JAKARTA, (WARTA ZONE) – Badan Anggaran (Banggar) DPR RI memastikan kondisi Anggaran Pendapatan dan Belanja Negara (APBN) tahun 2026 masih berada dalam jalur aman meski dihadapkan pada tantangan ekonomi global dan fluktuasi pasar keuangan internasional.
Ketua Banggar DPR RI, Said Abdullah, menilai berbagai isu yang menyebut kondisi fiskal nasional terancam jebol perlu disikapi secara proporsional dan berbasis data.
Menurutnya, pemerintah hingga saat ini masih memiliki ruang fiskal yang cukup untuk menjaga stabilitas ekonomi nasional sekaligus menopang pertumbuhan di tengah ketidakpastian global.
“Kondisi APBN masih terkendali.
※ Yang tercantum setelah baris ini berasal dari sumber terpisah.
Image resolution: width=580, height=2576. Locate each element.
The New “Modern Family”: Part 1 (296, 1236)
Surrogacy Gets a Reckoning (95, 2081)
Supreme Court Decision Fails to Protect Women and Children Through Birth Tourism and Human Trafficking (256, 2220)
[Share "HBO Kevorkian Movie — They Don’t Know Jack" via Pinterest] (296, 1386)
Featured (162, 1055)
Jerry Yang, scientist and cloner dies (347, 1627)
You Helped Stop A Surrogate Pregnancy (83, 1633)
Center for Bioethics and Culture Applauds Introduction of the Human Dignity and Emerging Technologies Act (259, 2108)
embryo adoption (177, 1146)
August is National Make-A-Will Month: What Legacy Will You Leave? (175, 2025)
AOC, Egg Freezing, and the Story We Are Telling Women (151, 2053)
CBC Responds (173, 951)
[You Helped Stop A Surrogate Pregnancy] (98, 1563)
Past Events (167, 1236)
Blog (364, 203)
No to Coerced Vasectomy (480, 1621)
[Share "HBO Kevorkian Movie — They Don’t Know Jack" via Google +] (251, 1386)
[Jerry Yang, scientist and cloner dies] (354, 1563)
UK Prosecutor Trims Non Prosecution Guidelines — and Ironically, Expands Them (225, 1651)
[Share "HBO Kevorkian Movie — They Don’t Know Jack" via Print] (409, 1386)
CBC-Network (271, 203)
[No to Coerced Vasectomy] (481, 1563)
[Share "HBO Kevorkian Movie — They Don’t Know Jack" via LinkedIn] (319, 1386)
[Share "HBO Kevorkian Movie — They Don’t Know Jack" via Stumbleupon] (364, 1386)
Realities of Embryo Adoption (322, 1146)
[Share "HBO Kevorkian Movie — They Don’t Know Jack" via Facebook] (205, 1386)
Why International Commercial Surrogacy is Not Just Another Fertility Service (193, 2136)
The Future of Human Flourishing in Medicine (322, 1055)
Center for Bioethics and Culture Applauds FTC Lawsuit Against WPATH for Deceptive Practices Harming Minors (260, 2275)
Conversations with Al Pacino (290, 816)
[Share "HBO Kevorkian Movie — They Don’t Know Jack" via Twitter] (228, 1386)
Pemerintah tetap memiliki kapasitas fiskal untuk menjaga stabilitas ekonomi dan memastikan program prioritas berjalan,” ujar Said dalam keterangannya, Senin (11/5/2026).
Ia menjelaskan, pertumbuhan ekonomi Indonesia pada kuartal I 2026 menunjukkan capaian positif. Berdasarkan data yang dipaparkan Banggar DPR, ekonomi nasional tumbuh 5,6 persen dibanding periode yang sama tahun sebelumnya.
Pertumbuhan tersebut ditopang meningkatnya konsumsi masyarakat selama Ramadan dan Idulfitri, serta aktivitas sejumlah sektor usaha seperti perdagangan, transportasi, industri pengolahan, perhotelan, dan restoran.
Selain faktor konsumsi, percepatan realisasi belanja pemerintah juga disebut berperan dalam menjaga momentum pertumbuhan ekonomi nasional.
Banggar DPR mencatat belanja pemerintah hingga kuartal I 2026 mencapai Rp815 triliun atau meningkat 31,4 persen dibanding tahun sebelumnya. Kontribusinya terhadap pertumbuhan ekonomi diperkirakan mencapai 1,26 persen.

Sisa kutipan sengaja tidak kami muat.